Locate each line of the data that contains the word "height", and copy those lines in full.
+ + + +
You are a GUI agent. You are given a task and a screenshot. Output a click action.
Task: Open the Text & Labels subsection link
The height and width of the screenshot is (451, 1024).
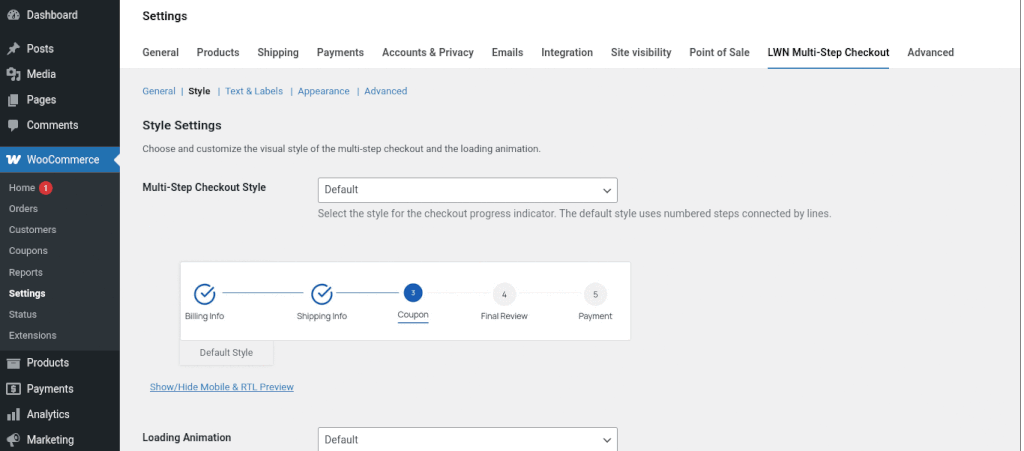point(254,91)
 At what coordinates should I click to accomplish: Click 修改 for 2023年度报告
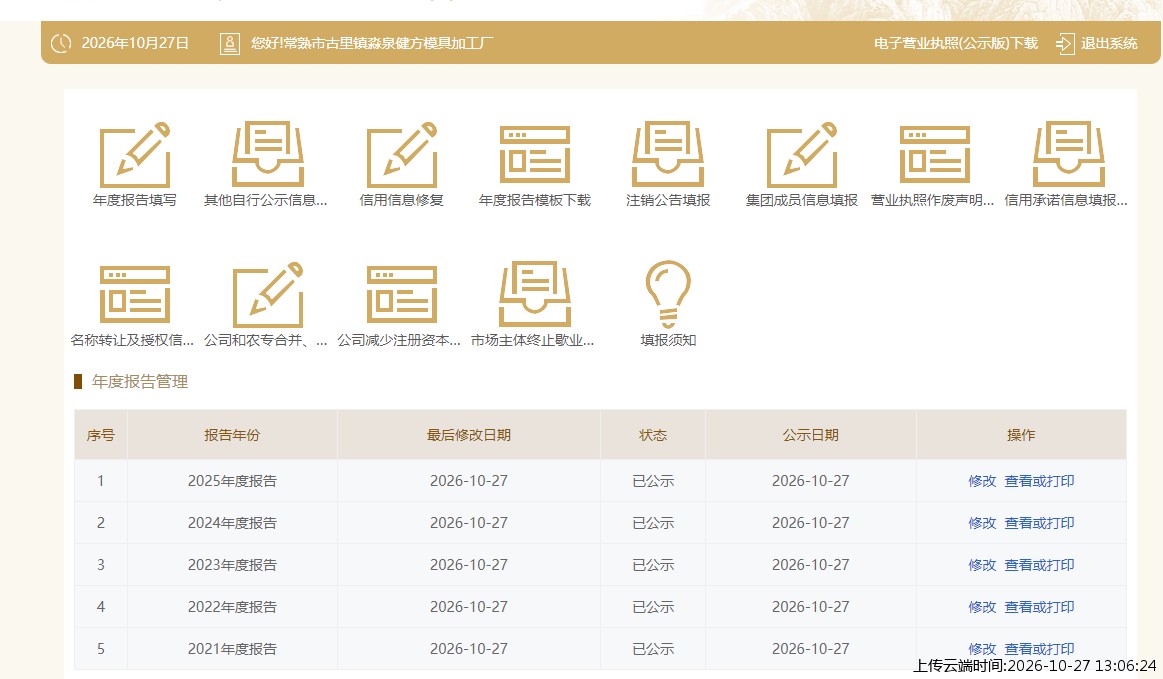[x=982, y=565]
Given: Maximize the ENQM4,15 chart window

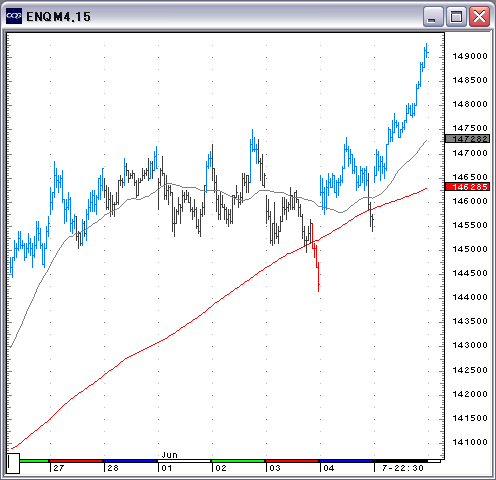Looking at the screenshot, I should pyautogui.click(x=456, y=16).
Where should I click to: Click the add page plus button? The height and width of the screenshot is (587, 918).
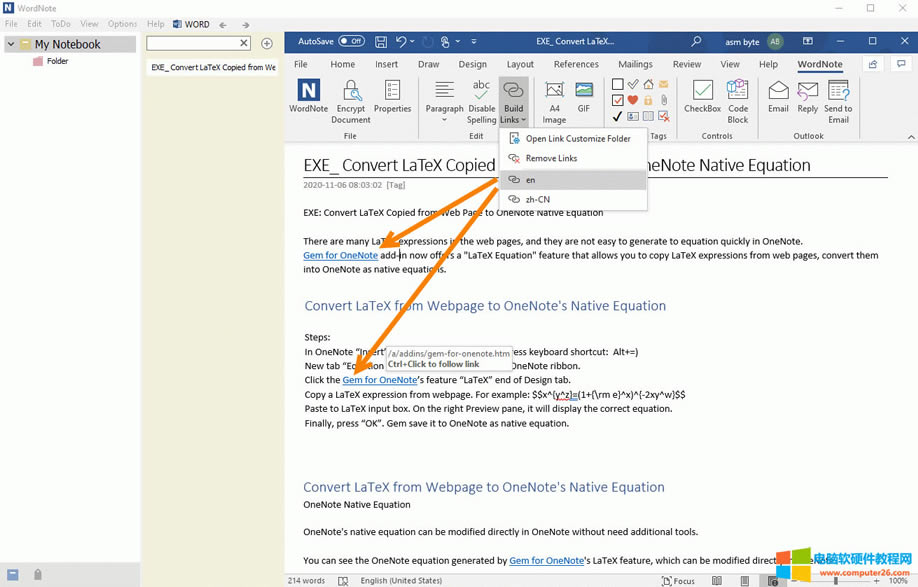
+ + + +
Problem solution
The height and width of the screenshot is (451, 1024).
Where should I click to: Click the add page plus button? The height and width of the screenshot is (587, 918).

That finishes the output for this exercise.